### [Tasks to complete]
#1 Quote the strategic technical judgment page from "What this looks" to "and organizational alignment.".
#2 Name the four practices that the strategic technical judgment page lists under "What this looks like".

Strategic Technical Judgment
Summary
The hardest engineering decisions aren’t technical—they're organizational.
Knowing when to stop shipping, when to invest in foundations, and when architecture is the business problem requires judgment that doesn't come from a framework. It comes from operating platforms where the wrong call has immediate, measurable consequences. I bring that judgment to build-vs-buy decisions, platform strategy, and the trade-offs that shape whether an engineering organization compounds advantage or compounds debt.
What this looks like
Architecture as economics — Technical choices evaluated as margin decisions, not resume-building exercises.
Build-vs-buy rigor — Vendor evaluations with financial modeling, proof-of-concept discipline, and organizational alignment.
Platform-first prioritization — Debt reduction, observability, and tooling investments that lower the cost of every future sprint.
Reframing technical debt as revenue risk — Making the case to executive leadership in language that creates space to act.
Why this matters
Every engineering organization faces the tension between shipping features and fixing foundations. The leaders who navigate that tension well don’t just manage backlogs—they change how the organization thinks about risk, cost, and investment.
How I’ve done it
Dayforce — Reframed fraud exposure as a revenue problem, creating executive support to pause feature delivery and stabilize a $7B+ platform.
Consulting — Collapsed 37 fragmented codebases into a multi-tenant platform architecture, enabling 200+ deployments from shared code.
Dayforce — Led evaluations of Pluralsight Flow, IPQualityScore, and LaunchDarkly, building vendor assessment frameworks with direct financial and operational impact.

(Pixel coordinate grounding data)

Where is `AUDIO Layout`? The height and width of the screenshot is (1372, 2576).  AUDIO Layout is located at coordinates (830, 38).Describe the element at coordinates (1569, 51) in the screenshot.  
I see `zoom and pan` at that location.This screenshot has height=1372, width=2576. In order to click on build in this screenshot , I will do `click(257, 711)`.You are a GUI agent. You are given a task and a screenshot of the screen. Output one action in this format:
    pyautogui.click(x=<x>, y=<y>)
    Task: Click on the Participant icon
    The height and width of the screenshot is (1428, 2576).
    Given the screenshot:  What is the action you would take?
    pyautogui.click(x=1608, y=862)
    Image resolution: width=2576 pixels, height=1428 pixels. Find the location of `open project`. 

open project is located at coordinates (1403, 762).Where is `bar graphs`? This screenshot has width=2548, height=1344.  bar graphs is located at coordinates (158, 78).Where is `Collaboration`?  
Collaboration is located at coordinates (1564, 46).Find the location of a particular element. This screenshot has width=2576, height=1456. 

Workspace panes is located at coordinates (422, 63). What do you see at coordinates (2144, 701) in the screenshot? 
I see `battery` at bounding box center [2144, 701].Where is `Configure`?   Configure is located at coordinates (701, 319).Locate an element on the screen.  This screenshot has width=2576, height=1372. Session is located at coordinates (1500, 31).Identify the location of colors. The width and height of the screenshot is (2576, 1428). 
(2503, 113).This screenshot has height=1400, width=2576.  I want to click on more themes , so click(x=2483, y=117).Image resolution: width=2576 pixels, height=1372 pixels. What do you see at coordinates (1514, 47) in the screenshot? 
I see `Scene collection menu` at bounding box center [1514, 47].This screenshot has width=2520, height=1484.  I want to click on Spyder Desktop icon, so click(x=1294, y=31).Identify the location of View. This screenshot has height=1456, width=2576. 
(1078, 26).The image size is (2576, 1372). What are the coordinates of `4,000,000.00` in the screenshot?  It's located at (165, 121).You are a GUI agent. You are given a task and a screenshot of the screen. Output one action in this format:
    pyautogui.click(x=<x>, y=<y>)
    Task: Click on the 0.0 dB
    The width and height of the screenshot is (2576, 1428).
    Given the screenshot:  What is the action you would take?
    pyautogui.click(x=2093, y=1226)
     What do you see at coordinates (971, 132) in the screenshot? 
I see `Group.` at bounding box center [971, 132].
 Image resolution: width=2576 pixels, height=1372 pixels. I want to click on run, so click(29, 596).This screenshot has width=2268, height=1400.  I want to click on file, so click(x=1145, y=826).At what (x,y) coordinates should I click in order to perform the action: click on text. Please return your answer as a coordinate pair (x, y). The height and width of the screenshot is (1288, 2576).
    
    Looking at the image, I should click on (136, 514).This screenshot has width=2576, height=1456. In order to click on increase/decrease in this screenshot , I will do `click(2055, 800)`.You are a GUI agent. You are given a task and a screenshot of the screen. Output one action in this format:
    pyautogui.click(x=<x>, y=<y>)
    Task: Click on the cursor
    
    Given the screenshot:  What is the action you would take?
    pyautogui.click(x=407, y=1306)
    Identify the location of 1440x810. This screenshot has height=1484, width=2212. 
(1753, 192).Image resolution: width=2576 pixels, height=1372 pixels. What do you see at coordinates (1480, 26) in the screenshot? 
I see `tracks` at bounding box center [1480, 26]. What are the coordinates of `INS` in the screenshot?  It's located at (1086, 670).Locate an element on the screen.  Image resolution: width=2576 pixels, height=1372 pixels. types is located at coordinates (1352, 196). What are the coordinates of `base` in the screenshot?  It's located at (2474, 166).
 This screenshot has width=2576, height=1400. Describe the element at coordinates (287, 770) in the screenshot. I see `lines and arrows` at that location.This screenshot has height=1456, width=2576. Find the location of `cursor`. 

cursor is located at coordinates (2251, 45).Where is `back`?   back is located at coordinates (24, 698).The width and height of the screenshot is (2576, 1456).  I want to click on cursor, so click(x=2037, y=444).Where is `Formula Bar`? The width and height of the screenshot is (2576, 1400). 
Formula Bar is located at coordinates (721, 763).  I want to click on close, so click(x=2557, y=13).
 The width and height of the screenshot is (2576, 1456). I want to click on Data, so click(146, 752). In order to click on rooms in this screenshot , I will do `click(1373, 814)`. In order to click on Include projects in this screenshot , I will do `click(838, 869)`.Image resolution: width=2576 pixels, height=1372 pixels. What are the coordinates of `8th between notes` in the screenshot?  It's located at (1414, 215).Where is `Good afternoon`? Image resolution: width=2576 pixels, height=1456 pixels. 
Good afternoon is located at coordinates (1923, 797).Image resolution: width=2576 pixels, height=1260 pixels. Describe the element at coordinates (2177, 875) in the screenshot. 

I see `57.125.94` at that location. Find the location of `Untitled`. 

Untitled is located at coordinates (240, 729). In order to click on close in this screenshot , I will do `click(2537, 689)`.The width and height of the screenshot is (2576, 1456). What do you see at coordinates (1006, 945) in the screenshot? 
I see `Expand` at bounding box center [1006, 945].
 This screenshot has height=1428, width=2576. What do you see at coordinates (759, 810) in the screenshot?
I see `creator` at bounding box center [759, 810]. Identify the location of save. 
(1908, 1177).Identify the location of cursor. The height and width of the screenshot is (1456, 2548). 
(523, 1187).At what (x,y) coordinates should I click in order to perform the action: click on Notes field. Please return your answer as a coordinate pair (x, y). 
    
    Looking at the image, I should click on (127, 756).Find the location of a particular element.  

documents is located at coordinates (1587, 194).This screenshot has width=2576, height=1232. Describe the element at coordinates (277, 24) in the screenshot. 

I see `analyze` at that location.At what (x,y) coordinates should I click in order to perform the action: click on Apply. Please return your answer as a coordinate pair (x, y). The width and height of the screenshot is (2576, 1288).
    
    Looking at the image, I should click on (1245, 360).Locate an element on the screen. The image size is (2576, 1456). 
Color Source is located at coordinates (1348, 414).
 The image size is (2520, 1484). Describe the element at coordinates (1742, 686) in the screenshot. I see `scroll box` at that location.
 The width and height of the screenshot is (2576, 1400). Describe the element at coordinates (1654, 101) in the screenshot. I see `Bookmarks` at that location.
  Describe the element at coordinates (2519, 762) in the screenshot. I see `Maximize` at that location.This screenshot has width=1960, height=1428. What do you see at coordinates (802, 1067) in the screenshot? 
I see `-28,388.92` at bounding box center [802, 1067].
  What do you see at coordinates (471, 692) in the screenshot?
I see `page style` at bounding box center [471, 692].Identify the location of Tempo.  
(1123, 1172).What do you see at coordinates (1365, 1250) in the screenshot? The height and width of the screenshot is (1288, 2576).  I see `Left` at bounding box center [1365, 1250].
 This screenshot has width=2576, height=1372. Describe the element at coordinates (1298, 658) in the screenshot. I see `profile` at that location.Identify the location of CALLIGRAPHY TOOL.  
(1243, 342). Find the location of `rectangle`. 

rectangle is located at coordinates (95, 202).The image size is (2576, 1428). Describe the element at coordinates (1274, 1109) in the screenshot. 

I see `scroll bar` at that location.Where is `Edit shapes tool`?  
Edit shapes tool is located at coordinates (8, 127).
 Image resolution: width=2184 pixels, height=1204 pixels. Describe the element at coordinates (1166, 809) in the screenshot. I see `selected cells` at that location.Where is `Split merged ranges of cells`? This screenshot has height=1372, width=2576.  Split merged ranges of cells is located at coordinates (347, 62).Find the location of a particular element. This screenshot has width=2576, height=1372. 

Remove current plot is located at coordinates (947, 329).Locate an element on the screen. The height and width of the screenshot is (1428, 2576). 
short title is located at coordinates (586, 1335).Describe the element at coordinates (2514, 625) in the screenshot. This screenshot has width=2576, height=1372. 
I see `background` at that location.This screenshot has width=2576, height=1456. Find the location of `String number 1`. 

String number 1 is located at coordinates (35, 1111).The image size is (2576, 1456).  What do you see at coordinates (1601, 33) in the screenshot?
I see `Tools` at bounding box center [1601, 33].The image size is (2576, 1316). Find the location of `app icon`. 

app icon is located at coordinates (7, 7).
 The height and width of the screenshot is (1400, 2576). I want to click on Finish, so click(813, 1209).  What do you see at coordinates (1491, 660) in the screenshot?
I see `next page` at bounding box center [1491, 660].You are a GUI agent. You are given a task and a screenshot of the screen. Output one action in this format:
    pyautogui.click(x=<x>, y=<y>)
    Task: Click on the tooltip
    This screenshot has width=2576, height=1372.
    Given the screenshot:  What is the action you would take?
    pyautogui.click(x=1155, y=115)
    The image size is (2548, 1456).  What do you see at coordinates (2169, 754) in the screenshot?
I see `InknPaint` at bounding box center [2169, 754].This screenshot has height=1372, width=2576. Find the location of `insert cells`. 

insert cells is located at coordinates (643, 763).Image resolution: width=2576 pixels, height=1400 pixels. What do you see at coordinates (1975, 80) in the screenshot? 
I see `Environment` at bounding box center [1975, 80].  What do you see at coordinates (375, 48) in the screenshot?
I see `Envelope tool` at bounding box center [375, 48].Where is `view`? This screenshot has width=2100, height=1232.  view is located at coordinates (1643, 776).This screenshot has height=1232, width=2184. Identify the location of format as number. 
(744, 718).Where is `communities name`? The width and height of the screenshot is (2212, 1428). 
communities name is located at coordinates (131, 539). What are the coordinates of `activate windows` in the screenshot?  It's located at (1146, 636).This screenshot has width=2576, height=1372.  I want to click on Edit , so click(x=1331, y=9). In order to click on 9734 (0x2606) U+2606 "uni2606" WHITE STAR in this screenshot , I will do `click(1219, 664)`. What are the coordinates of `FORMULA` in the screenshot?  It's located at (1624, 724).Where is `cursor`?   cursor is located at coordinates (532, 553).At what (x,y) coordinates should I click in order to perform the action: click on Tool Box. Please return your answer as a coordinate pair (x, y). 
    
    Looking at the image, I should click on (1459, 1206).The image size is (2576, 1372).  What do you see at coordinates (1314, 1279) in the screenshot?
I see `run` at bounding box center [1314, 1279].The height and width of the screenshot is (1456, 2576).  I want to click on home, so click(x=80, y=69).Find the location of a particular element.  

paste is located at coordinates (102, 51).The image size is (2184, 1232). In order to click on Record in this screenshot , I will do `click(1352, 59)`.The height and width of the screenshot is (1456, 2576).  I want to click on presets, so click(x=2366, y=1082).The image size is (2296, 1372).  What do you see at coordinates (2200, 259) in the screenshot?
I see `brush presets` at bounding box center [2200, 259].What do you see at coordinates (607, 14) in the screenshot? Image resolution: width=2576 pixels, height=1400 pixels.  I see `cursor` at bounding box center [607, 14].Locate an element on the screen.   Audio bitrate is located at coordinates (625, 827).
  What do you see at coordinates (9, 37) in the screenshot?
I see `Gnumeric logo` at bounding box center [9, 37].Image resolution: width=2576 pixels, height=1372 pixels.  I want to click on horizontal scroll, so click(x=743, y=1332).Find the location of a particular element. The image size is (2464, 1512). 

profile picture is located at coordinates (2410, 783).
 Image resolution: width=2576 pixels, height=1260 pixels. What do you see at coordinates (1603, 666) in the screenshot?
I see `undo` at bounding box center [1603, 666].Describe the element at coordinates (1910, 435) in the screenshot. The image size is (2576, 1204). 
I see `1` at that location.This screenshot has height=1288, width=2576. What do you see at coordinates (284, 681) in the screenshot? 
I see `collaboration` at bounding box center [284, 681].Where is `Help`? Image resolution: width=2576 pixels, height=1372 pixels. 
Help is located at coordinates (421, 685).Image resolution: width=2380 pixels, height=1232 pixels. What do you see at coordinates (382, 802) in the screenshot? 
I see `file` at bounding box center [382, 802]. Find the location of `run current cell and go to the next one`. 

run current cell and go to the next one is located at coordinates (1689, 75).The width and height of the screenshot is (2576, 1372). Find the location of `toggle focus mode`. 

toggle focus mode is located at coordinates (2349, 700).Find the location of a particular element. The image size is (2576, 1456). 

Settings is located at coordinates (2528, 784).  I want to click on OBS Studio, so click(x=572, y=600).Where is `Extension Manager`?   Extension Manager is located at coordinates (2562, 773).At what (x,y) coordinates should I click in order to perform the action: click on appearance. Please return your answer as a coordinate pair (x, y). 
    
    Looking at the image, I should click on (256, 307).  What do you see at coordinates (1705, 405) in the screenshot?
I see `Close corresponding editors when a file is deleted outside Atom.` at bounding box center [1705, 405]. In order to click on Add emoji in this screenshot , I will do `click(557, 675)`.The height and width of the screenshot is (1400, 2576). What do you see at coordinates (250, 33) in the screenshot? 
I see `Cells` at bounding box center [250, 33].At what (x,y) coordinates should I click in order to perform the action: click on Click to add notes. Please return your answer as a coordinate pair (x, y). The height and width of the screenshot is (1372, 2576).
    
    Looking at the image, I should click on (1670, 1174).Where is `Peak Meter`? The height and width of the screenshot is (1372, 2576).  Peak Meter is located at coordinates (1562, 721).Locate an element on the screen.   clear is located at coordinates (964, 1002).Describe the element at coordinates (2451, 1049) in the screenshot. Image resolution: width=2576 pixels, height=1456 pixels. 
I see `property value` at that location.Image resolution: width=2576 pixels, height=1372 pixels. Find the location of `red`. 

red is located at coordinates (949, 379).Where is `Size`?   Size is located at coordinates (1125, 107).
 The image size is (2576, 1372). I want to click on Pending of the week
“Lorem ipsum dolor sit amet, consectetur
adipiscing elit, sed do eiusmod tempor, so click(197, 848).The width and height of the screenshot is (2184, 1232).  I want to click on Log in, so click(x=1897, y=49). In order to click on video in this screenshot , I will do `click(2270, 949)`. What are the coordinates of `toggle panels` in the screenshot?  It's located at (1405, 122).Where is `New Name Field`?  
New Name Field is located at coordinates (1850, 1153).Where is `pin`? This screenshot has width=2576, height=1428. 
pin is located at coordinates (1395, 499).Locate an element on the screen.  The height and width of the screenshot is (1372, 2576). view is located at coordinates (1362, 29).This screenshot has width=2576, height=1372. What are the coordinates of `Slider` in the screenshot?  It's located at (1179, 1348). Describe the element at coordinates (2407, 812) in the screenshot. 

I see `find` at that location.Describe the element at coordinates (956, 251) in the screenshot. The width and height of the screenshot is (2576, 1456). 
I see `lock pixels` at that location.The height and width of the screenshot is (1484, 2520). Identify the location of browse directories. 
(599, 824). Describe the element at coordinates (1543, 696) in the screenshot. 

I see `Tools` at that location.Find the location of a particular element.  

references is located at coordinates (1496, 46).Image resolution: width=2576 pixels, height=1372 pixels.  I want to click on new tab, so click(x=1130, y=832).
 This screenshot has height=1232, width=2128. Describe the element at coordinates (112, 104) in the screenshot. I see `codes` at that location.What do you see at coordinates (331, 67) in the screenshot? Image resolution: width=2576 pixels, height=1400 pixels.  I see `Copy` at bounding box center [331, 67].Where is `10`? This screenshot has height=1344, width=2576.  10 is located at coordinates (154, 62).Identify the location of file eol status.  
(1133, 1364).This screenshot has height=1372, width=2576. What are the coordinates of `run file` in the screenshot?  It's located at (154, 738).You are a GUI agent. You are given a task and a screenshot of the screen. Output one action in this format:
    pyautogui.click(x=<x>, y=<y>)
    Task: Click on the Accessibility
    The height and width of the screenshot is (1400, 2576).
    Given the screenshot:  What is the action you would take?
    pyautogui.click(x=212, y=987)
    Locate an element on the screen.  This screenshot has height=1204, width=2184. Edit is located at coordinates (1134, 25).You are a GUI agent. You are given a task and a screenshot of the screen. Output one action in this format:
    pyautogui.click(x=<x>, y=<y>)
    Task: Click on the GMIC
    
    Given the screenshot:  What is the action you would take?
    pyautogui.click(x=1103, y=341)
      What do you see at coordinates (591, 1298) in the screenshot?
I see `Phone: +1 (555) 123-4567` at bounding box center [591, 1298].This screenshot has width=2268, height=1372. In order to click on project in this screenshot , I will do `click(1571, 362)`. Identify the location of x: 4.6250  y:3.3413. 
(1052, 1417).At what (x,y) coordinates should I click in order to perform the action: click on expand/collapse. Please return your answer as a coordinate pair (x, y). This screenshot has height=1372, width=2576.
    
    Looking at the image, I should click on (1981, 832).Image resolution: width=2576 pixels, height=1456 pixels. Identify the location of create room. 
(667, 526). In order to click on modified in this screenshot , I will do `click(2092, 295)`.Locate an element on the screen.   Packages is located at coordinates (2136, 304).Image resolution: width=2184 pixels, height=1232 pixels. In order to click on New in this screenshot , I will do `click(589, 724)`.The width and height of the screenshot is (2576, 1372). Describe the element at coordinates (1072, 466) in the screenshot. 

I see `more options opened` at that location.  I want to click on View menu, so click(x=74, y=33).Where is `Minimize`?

### [Solutions to the tasks]
#1
What this looks like
Architecture as economics — Technical choices evaluated as margin decisions, not resume-building exercises.
Build-vs-buy rigor — Vendor evaluations with financial modeling, proof-of-concept discipline, and organizational alignment.

#2
Architecture as economics
Build-vs-buy rigor
Platform-first prioritization
Reframing technical debt as revenue risk